Task requirements> Could you copy every row below word for word, leaving the pictures out?

Data>
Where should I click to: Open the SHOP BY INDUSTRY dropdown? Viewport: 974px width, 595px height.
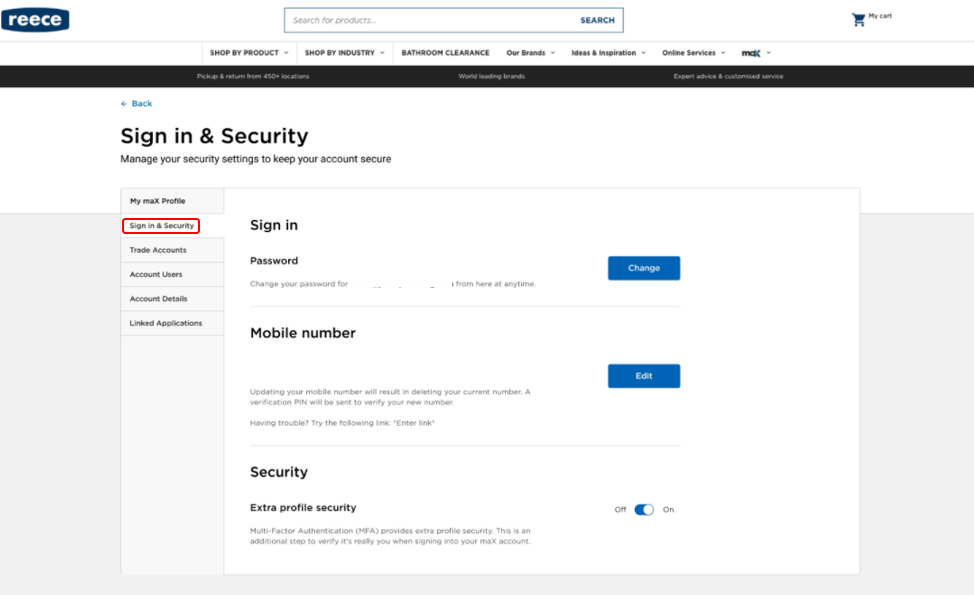pyautogui.click(x=343, y=52)
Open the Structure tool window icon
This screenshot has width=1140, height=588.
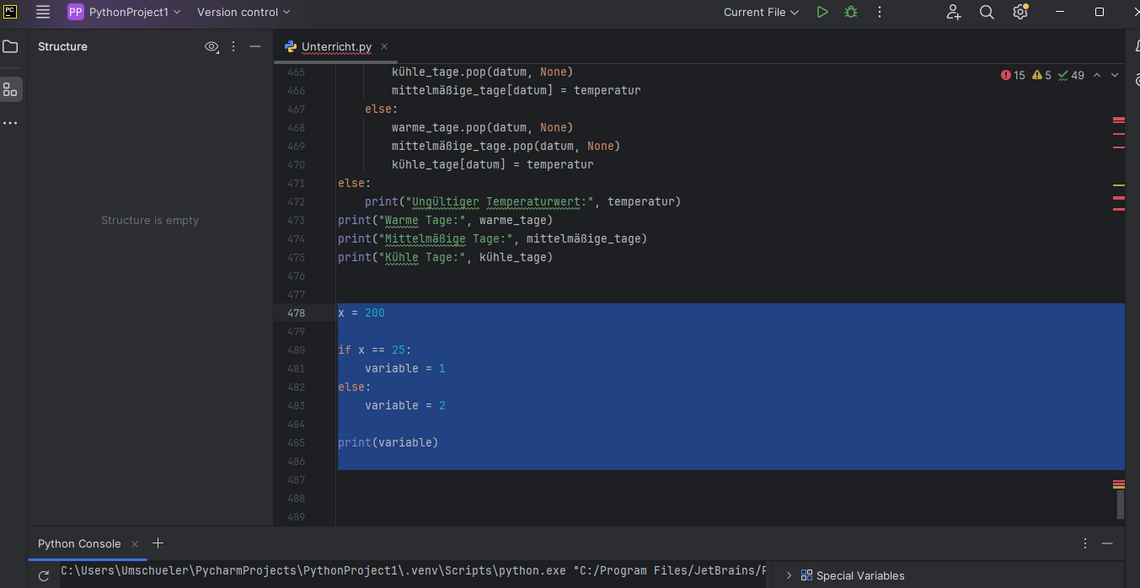10,90
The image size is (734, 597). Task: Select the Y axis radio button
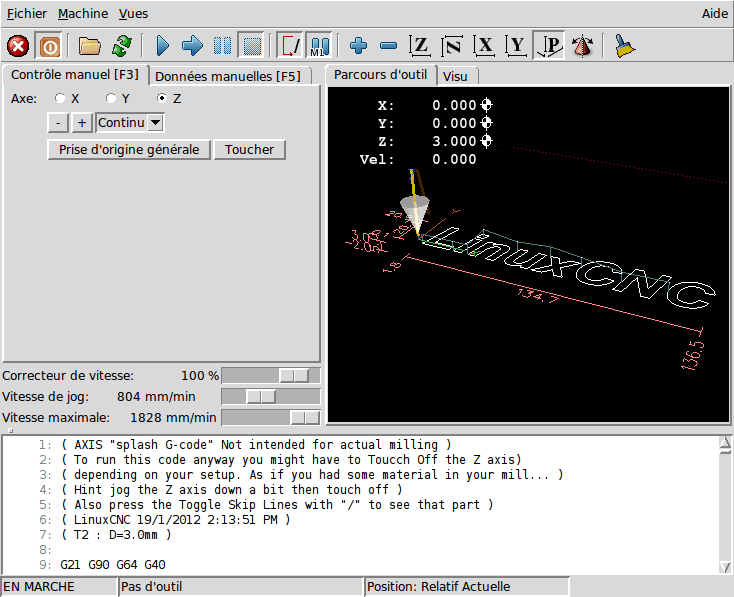tap(112, 99)
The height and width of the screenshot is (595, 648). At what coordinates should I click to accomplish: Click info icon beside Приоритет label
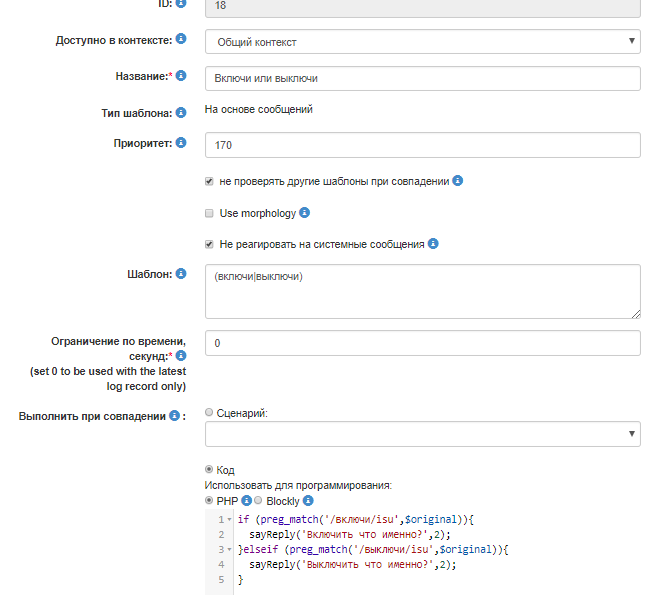(x=181, y=143)
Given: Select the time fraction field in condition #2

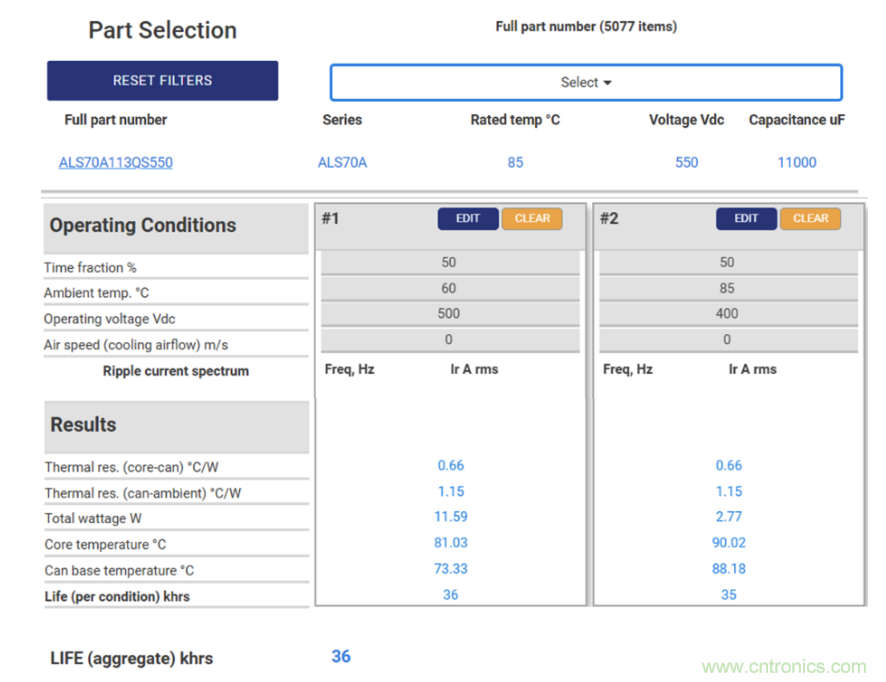Looking at the screenshot, I should (x=727, y=263).
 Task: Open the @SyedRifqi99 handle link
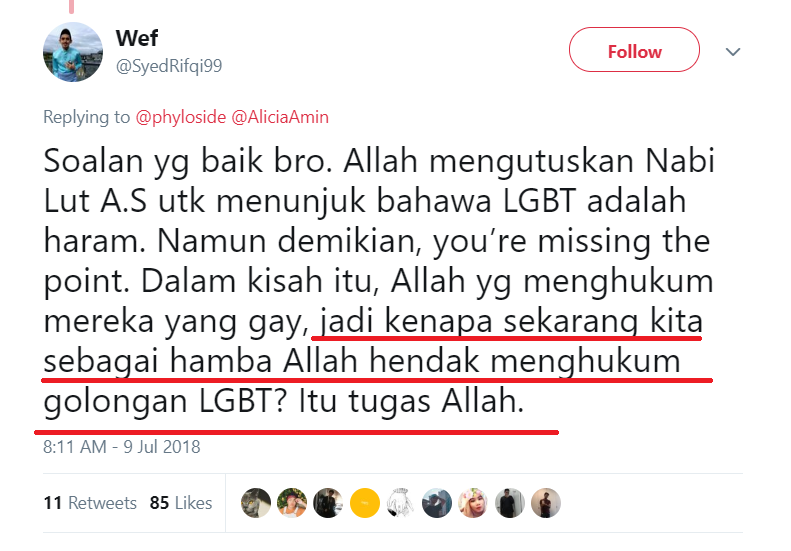pyautogui.click(x=169, y=66)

Solution to the exercise>
Where should I click to: Open the SHOP BY INDUSTRY dropdown? Viewport: 974px width, 595px height.
pyautogui.click(x=343, y=52)
Open the Structure tool window icon
This screenshot has width=1140, height=588.
10,90
The image size is (734, 597). Task: Select the Y axis radio button
tap(112, 99)
The height and width of the screenshot is (595, 648). At what coordinates should I click to accomplish: Click info icon beside Приоритет label
(x=181, y=143)
Given: Select the time fraction field in condition #2

Looking at the screenshot, I should (x=727, y=263).
 Task: Open the @SyedRifqi99 handle link
pyautogui.click(x=169, y=66)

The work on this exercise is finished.